You are scrolling through Instagram and see a friend’s post about the wonderful vacation they are on. The kids are smiling, they are smiling, pretty much everyone is smiling but you. You are thinking, “This is their third vacation of the year on a cruise and I can’t even afford to go to Grandmas!” And subtly, or maybe not so subtly, you hate their happiness.

Ever had these thoughts:

“I hate that you are so happy.”

“It’s not that I think my life is awful, it’s just that I hate that yours looks better than mine.”

“I hate that you probably look down on me.”

Ever said these things:

“Good for you.”

“Bless your heart.”

“I’m really not jealous.”


“But what about me?”

“You’re an idiot.”

“I actually am jealous.”

Let’s face it. Sometimes we hate other people’s happiness just because we are envious or jealous. I struggle with this too. Pastors are not immune to comparing church success stories and accolades. And when another succeeds, the quickest way we all cope is to just shoot them down, come up with an excuse or quietly loathe them.

Here are a few things that I’ve found helpful.

1. Pray for their success.

Jesus said, “Love your enemies and pray for those who persecute you.” And maybe someone going on a cruise while you stay at home isn’t them actually persecuting you, but the principle remains: Pray for those who bother you.

Pray for their safety, pray they reconnect with family, pray they see the wonder in God’s creation, pray for them to feel God’s love and pray that when they return you can rejoice with them.

This can also be for people who are succeeding that you wish would fail. Maybe they received a promotion you wanted. Maybe everything is great in their family while yours is an episode of Jerry Springer. Just pray for them anyway. Pray that God would bless them and thus they would be drawn to Him.

The great thing about this is it exchanges a feeling of jealousy at their success to the feeling of joy of seeing God work in your prayers.

2. Celebrate with them.

Like their post. Send a message congratulating them. Ask about their trip. All of these things can not only build the friendship but release the power that envy and jealousy can have on us.
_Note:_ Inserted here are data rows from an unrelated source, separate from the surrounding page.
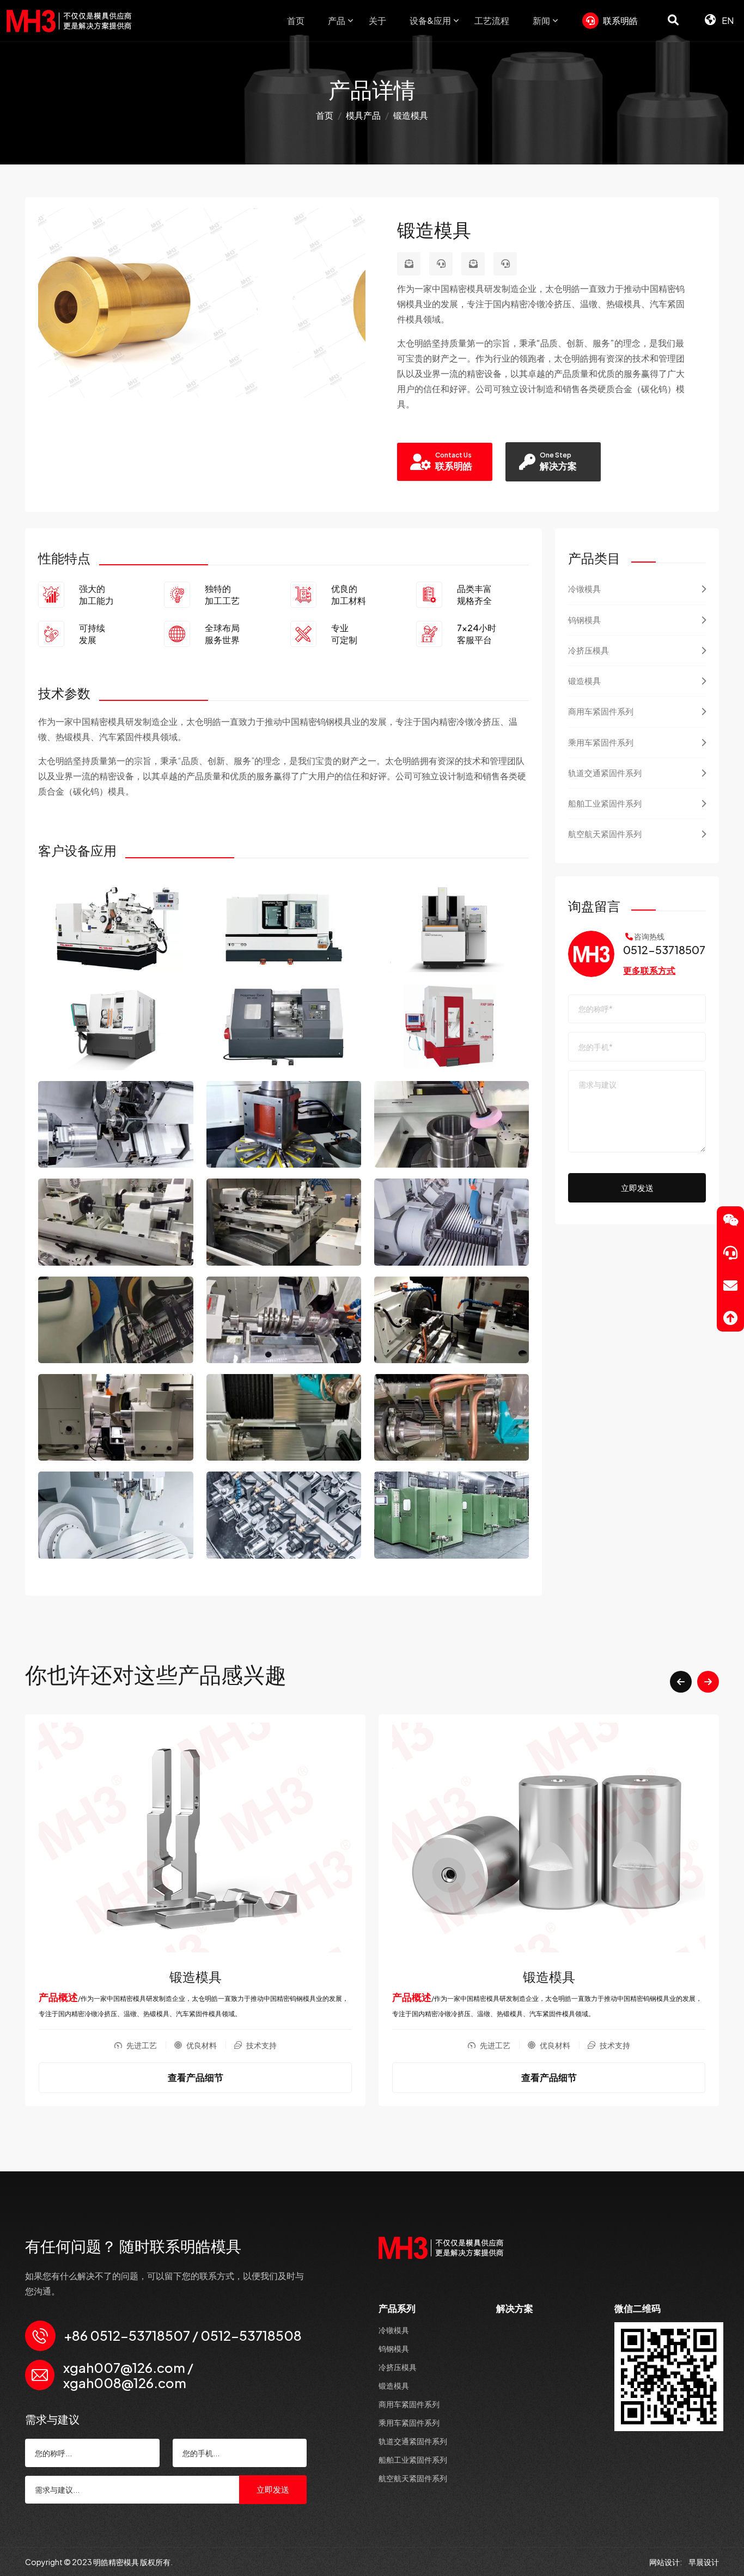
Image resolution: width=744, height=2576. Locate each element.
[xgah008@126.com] (473, 264)
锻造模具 (584, 680)
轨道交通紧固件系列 (605, 772)
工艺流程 (491, 20)
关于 (377, 20)
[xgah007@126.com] (408, 264)
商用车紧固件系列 (600, 711)
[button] (681, 1682)
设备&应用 (430, 20)
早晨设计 (703, 2562)
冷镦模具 (584, 588)
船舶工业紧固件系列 (605, 803)
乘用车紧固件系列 (600, 742)
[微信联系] (730, 1220)
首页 (295, 20)
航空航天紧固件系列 (605, 833)
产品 (336, 20)
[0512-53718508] (505, 264)
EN (727, 20)
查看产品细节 (195, 2077)
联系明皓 (620, 20)
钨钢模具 (584, 619)
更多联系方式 (649, 970)
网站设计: (666, 2562)
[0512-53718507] (441, 264)
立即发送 (637, 1187)
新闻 (541, 20)
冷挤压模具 (588, 650)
Take a moment to jot a note and tell them you are happy for them. And if you are not yet, then just say, “Hope you have a great time,” or, “Congratulations!” It’s baby steps, but you’ll be amazed at how praying for their success and then celebrating with them will move you from fake platitudes to genuine excitement for them.

3. Take a social media fast.

It’s no coincidence that the amount of prescriptions for antidepressants continues to rise with the rise of social media participation in our country. We are voyeurs of others’ success and it takes a toll on us. Waking up in the morning and spending ten minutes on social media starts your day off with, “Look what they are doing and you are not.” No wonder we are depressed, jealous and bitter. Take three days away from social media and notice how your anxiety begins to drop, and notice how you think less of how other people have it better than you.

It’s not easy to fix. But it is possible.